There are many reasons you might feel the need to text while driving. Maybe you want to tell a friend you are running late or perhaps you want to share your input on a work email chain. No matter how urgent the message you receive or want to send seems in the moment, it’s important to keep the potential dangers of texting while driving ahead of your desire to pick up your phone.

Not only is there a fairly new ban on texting and driving in Florida, but it is extremely dangerous for you and fellow drivers, riders and pedestrians on the road. Some distracted driving incidents might seem out of your control, like if your child throws a fit in the backseat or a construction site catches your eye. But keeping your phone tucked away is you drive is something you can and should manage.
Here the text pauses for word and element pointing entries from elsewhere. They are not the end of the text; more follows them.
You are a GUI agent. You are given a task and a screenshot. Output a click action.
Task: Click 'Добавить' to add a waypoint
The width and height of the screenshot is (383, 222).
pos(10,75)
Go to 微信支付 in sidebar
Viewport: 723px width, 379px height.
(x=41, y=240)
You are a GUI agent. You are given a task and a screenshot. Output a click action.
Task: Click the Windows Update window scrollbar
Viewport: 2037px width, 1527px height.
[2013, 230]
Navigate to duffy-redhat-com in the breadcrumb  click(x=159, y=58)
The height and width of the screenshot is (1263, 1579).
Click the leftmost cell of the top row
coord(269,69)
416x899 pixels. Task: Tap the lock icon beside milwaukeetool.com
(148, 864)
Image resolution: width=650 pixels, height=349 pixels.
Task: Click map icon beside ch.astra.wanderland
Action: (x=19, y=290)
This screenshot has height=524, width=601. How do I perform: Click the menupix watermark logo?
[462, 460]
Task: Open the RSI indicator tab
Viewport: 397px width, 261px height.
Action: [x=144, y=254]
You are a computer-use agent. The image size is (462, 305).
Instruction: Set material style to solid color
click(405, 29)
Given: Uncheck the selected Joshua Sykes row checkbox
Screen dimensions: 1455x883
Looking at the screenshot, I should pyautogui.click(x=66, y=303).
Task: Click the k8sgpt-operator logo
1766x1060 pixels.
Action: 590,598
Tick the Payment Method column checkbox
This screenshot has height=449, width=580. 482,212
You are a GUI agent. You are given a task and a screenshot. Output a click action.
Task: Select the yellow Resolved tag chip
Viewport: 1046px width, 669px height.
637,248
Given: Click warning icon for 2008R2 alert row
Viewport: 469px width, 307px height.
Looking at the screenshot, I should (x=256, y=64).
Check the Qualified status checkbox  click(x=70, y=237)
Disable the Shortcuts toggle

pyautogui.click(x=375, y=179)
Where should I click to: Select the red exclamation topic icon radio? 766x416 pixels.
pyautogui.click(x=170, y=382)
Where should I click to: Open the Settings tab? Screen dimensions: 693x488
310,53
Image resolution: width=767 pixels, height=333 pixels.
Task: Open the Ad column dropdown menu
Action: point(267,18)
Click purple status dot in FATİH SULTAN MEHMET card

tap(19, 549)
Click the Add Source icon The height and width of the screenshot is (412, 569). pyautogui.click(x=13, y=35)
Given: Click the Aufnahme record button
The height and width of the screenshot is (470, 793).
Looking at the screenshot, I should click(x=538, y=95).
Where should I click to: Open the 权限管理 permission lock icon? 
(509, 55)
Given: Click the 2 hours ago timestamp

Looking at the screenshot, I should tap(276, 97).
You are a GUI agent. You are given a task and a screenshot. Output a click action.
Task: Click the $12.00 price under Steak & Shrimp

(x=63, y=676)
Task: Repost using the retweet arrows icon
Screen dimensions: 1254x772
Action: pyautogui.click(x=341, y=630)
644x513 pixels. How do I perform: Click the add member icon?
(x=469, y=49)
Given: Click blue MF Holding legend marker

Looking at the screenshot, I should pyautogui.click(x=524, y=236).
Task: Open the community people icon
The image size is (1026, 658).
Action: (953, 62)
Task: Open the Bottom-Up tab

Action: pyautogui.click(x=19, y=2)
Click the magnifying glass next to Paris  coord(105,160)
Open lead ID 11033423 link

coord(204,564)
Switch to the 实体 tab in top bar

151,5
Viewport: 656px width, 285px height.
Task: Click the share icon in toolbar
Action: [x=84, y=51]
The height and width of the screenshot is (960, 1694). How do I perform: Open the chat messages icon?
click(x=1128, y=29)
How distracting is my phone?

There are three types of distractions when it comes to driving — visual, manual and cognitive. And when you pick up a mobile device to read or send a message, you wind up engaging in all three categories of distracted driving, because:

  • You will be looking at your phone instead of the road
  • You will have the phone in at least one hand instead of the wheel
  • You will be thinking about texting rather than an upcoming stop sign

It’s also worth noting that when your eyes are on your phone screen instead of your windshield, it will naturally take you longer to notice and react to any risks on the road. According to Florida Highway Safety and Motor Vehicles, a car going 50 mph will almost travel the length of a football field before coming to a complete stop. So, if are driving while distracted on a 50-mph and there is a stalled car about 300 feet away, then you might end up rear-ending the parked car.

Car crashes can cause a great deal of physical pain and emotional suffering. Even though you can receive compensation after a personal injury incident, no matter whose fault it is, keeping texting separate from driving can save you from injury and preserve your life.